§ **Stored dataset items**
>>>

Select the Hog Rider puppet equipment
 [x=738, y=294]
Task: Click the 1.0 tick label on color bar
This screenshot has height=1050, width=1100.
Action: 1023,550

<<<

§ **Required action**
Lines from the one containing "Task: Click the 1.0 tick label on color bar" through the last line of the data above are the only output wanted; restate them exactly.

§ **Exercise solution**
Task: Click the 1.0 tick label on color bar
This screenshot has height=1050, width=1100.
Action: 1023,550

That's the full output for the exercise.